Ainsi les points côtés de l’IGN (Institut géographique national) ou les repères du système GPS (Global Positioning System), plantés sur notre relief terrestre et nos montagnes, ne bougent apparemment pas les uns par rapport aux autres à l’échelle humaine : nous construisons sur eux notre espace de repérage, au sein duquel nous marquons divers mouvements associés au temps. Mais à l’échelle géologique, ces repères sont mobiles et ne peuvent plus servir pour cela ; il nous faut alors décaler notre dualité espace/temps de repérage concret.
Le temps ou les temps ?
Le temps au singulier est choisi dans la multiplicité des temps pour sa valeur de large communication ; il est appuyé sur un mouvement décidé étalon par convention (aujourd’hui celui du photon de lumière, selon le 2° postulat de la relativité) arrêtant une régression sans fin : nous pouvons alors nommer ce que nous n’avions que montré.
En bref, ayons en tête l’image (la recette de pensée) qu’à tout temps nous faisons correspondre un mouvement (ouvrons les horloges, elles sont toujours un point de vue sur un mouvement) et à tout espace un morceau de mouvement (pensons aux géomètres qui mesurent les distances sur terre par la durée de vol de photons lasers, ou aux astronomes l’éloignement des astres par des années-lumière).
Faisons bien la part entre l’espace et le temps concrets, vécus, mesurés, toujours liés entre eux, comme les deux faces de la même pièce (la comparaison de mouvements) et l’espace et le temps, mots isolés l’un de l’autre, fictions utiles, pour pouvoir dire.
La validité de cette heuristique du temps-mouvement s’éprouve dans ses multiples conséquences (cf. Bergson : l’idée nouvelle est éclairée par ce qu’elle éclaire). Ainsi, dans tous les domaines de la pensée, lorsqu’il s’agit de faire face à telle ou telle difficulté, il y a de graves inconvénients à séparer espace et temps concrets. Il faut tenter autant que faire se peut de remonter à la source du mouvement.

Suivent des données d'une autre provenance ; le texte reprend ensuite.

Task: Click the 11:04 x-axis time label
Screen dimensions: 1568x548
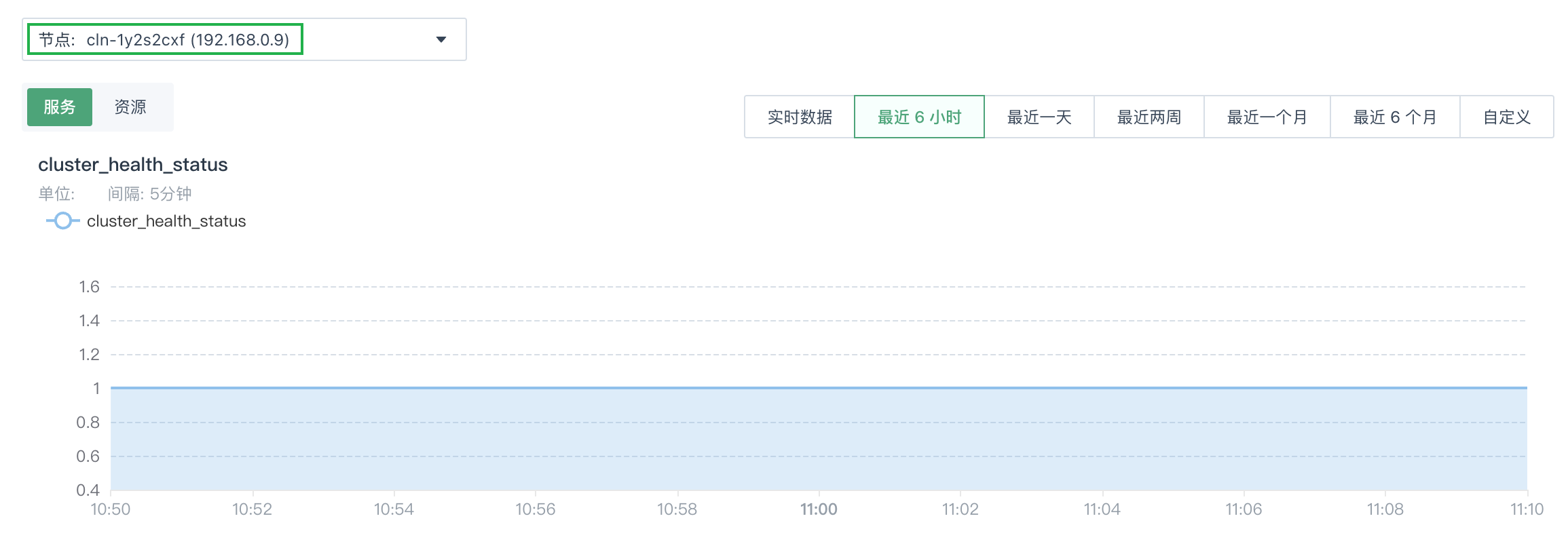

Il est fécond de considérer une amplitude d’espace comme un morceau de mouvement, donnant un sens à la définition du mètre de 1983, comme parcours de la lumière pendant une fraction de seconde. Il est fertile encore de mettre temps et espace sur un même niveau, et sur le même plan que les différentes paires de grandeurs de la physique (champ électrique/magnétique par exemple), apportant un regard nouveau sur les relations entre mécanique quantique et relativité générale qui s’opposent sur leur compréhension de l’espace et du temps. Le second principe de la thermodynamique s’éclaire en insistant sur l’appariement fort des gradients spatiaux et temporels.
Il est profitable d’associer le temps, l’espace et le mouvement en sciences humaines et sociales : cela apporte des éclairages bienvenus sur les apories du temps, sur les relations entre histoire et géographie, sur la convergence des mots du temps et de l’espace en linguistique, sur la compréhension des rythmes, sur la genèse des notions spatio-temporelles en anthropologie, psychologie et neurosciences. Etc.